[Items from a dataset]

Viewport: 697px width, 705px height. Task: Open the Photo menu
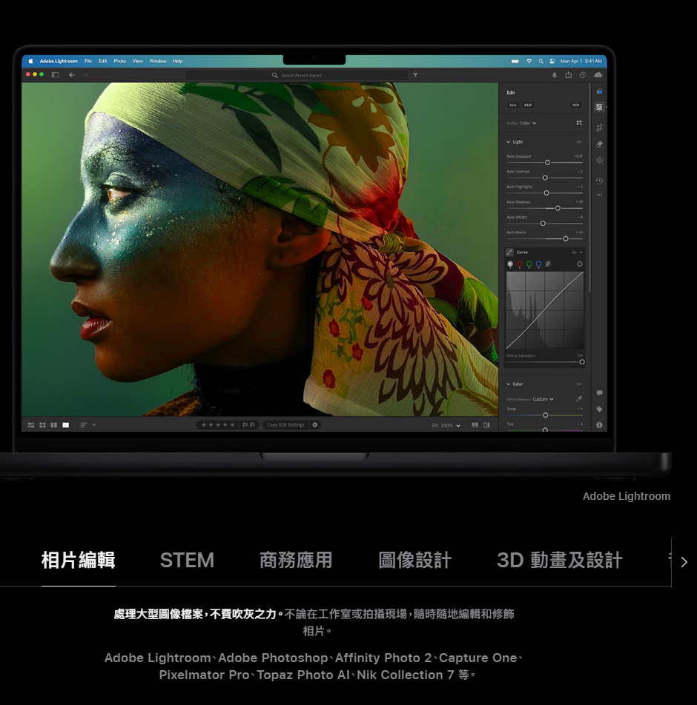(119, 61)
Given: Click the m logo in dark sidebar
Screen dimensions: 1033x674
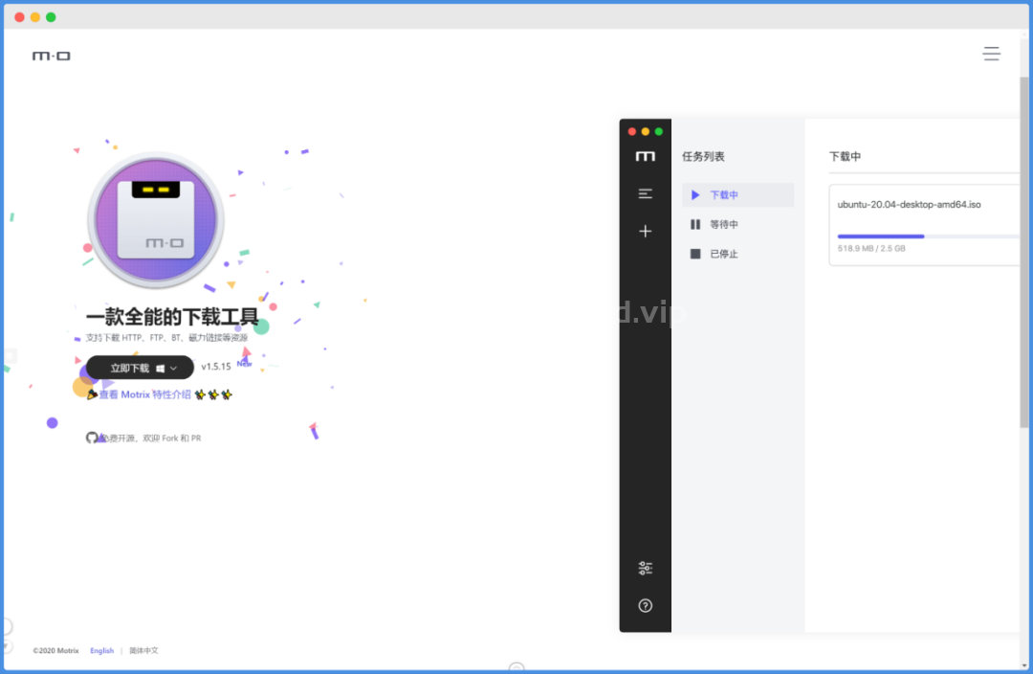Looking at the screenshot, I should pyautogui.click(x=645, y=156).
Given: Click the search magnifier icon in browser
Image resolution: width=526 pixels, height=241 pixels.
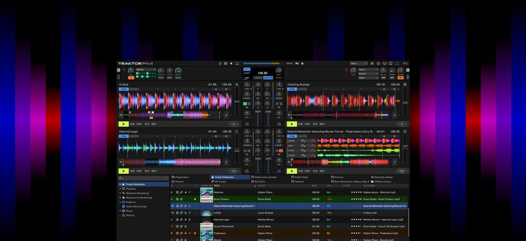Looking at the screenshot, I should [121, 178].
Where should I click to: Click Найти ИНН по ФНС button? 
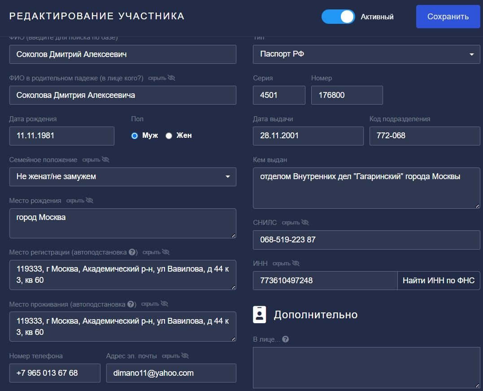438,281
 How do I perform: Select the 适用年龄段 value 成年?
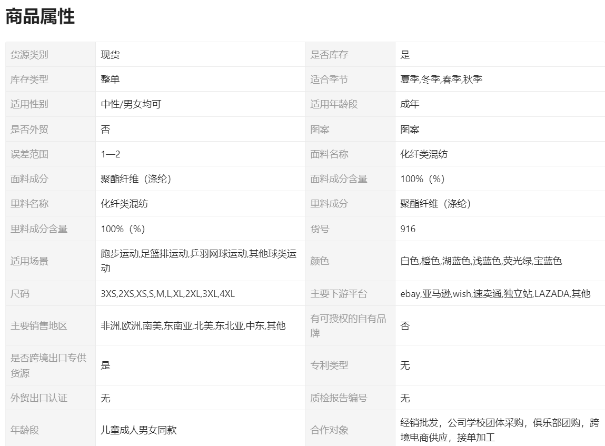410,104
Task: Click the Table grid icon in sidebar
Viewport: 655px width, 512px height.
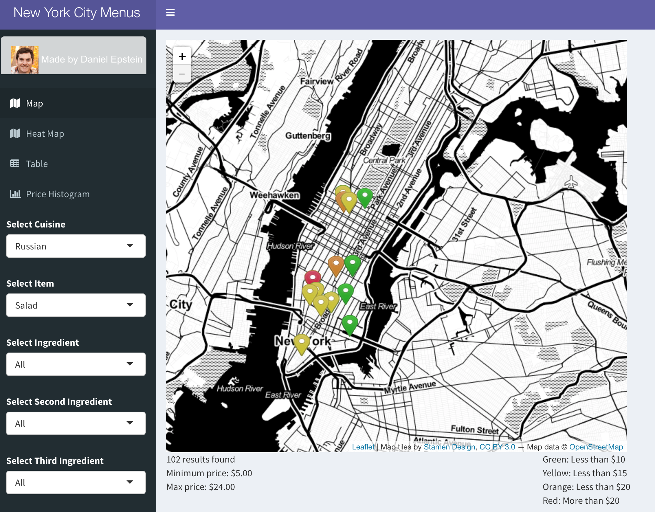Action: click(x=15, y=164)
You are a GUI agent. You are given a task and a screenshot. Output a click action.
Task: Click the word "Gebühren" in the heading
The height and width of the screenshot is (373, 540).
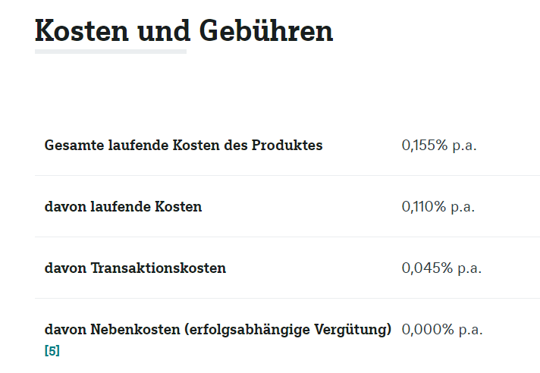[x=266, y=31]
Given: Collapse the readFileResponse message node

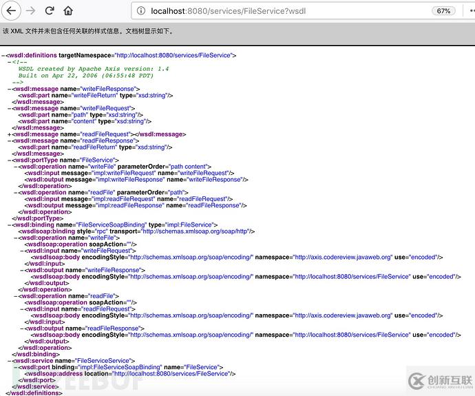Looking at the screenshot, I should 9,140.
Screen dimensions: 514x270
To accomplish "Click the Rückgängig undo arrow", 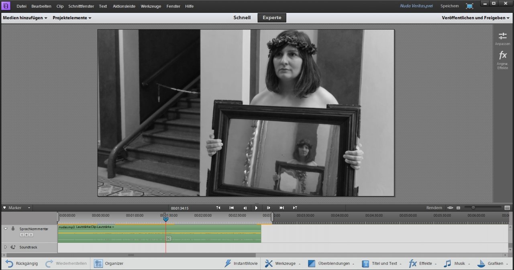I will click(x=9, y=264).
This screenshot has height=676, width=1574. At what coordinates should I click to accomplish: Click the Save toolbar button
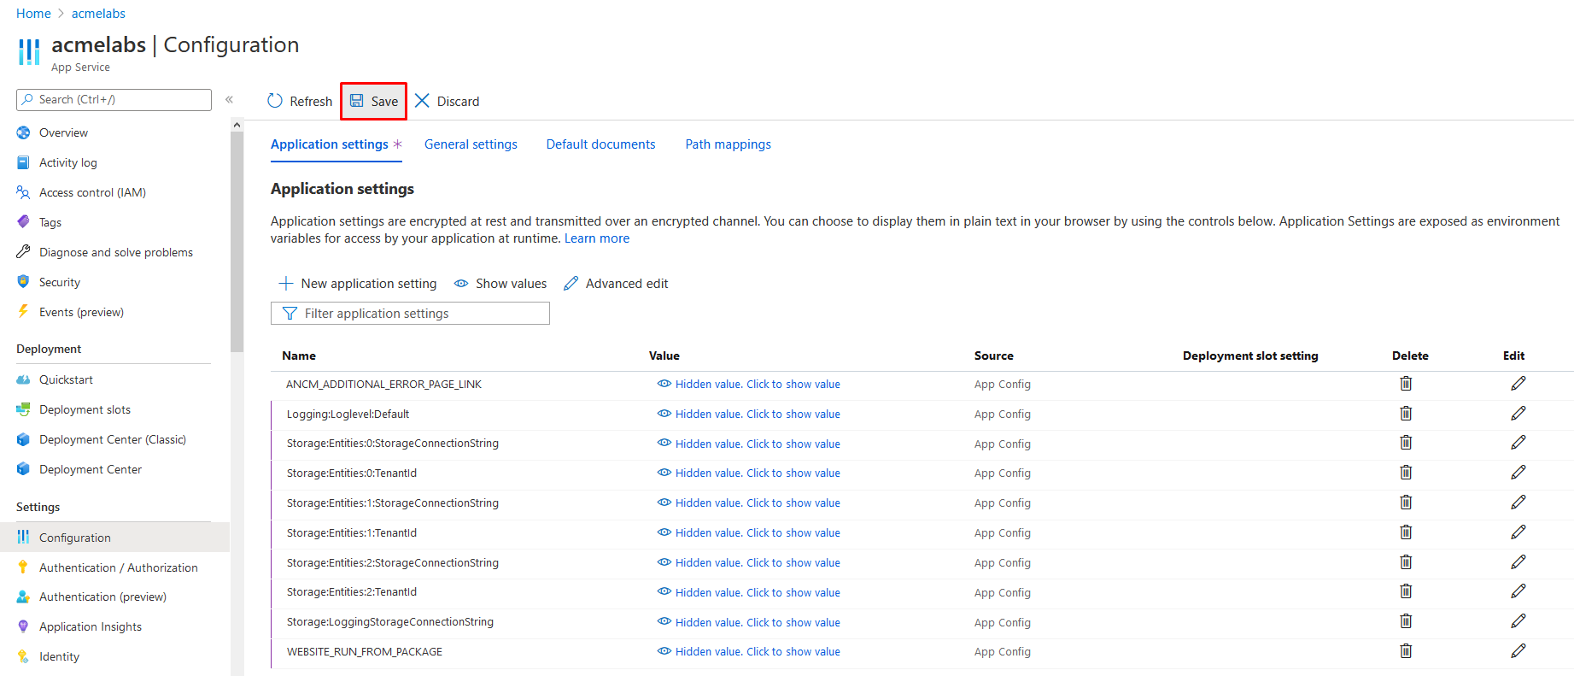pyautogui.click(x=374, y=101)
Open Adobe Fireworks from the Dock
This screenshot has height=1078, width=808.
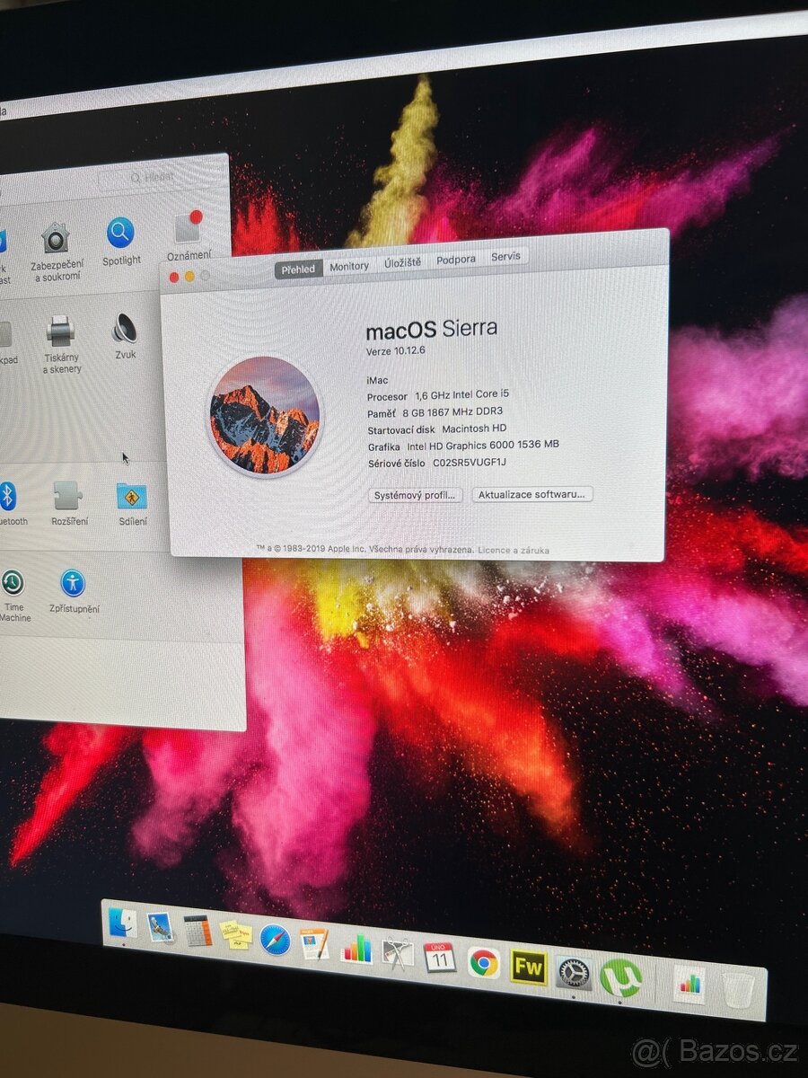tap(529, 968)
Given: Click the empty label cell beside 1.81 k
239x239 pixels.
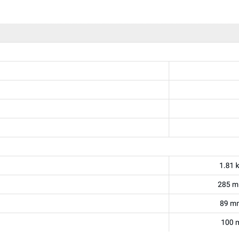Looking at the screenshot, I should pyautogui.click(x=84, y=165).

▶ [EXERCISE AIM] Please transcribe, word for word, every line from the one containing "Open Adobe Fireworks from the Dock" through the last line of the records, both included, and leave the pictures out.

▶ [WRITTEN SOLUTION]
Open Adobe Fireworks from the Dock
This screenshot has height=1078, width=808.
tap(529, 968)
Given: Click the empty label cell beside 1.81 k
239x239 pixels.
Looking at the screenshot, I should pyautogui.click(x=84, y=165).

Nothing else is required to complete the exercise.